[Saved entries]
□ □ □ □ □

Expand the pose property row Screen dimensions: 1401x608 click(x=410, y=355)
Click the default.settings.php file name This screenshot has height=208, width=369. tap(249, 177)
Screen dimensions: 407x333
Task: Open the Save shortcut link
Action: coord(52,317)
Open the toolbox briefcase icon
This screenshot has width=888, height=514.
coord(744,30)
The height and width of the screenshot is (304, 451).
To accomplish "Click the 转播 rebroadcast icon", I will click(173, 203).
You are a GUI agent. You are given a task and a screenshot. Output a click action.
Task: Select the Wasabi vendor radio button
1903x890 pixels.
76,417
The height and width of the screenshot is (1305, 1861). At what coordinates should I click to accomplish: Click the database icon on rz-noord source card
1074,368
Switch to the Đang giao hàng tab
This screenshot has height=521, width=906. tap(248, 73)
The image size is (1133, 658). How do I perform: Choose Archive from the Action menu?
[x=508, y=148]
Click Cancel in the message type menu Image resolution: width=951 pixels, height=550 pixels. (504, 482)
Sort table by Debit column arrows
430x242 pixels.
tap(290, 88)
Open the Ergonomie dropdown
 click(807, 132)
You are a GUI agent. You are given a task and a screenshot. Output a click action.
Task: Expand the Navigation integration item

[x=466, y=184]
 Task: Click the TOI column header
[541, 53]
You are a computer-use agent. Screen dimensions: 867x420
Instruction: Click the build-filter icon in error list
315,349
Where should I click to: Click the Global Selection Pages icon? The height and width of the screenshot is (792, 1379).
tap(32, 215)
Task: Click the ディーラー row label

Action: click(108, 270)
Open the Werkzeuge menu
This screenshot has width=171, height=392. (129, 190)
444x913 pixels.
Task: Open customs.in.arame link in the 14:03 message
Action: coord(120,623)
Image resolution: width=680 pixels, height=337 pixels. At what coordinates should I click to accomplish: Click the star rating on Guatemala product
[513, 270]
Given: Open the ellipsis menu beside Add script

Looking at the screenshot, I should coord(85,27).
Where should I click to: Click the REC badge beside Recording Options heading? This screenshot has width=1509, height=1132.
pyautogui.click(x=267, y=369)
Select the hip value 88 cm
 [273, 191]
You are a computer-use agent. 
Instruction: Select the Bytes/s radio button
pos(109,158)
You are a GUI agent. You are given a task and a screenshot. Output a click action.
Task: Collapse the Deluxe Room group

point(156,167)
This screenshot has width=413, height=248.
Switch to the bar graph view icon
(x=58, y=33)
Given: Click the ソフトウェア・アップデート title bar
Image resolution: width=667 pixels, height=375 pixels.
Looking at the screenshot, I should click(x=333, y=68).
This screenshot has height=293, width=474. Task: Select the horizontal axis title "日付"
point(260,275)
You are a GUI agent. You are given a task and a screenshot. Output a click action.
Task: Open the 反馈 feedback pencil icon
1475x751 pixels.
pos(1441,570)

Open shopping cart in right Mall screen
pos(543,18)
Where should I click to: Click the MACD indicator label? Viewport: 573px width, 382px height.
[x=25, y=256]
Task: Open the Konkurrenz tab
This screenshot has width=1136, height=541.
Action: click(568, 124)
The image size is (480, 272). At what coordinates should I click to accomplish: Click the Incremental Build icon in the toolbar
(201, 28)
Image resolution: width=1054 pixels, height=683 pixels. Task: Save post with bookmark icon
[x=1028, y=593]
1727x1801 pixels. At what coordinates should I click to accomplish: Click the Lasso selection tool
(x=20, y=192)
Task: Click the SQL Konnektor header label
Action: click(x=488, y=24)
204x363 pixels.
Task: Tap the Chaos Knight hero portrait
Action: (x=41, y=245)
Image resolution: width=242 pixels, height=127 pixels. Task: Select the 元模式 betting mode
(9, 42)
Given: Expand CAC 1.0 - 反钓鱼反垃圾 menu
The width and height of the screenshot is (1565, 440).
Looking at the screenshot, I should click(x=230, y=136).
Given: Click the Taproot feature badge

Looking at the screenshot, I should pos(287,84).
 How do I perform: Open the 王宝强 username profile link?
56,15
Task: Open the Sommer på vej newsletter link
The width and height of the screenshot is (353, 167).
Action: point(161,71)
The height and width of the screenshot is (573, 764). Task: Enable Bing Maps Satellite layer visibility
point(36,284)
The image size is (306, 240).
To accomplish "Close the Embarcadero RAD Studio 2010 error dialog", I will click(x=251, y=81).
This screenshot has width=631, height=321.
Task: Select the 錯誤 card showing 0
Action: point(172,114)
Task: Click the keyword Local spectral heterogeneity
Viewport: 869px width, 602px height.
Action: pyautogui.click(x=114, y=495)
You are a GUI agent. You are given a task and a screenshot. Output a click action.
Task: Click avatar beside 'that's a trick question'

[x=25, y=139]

□ □ □ □ □

Read the data above and pull out each line that holds the string "computer".

◆ Result of the exercise
You are a computer-use agent. Screen dimensions: 867x420
You are a computer-use agent. 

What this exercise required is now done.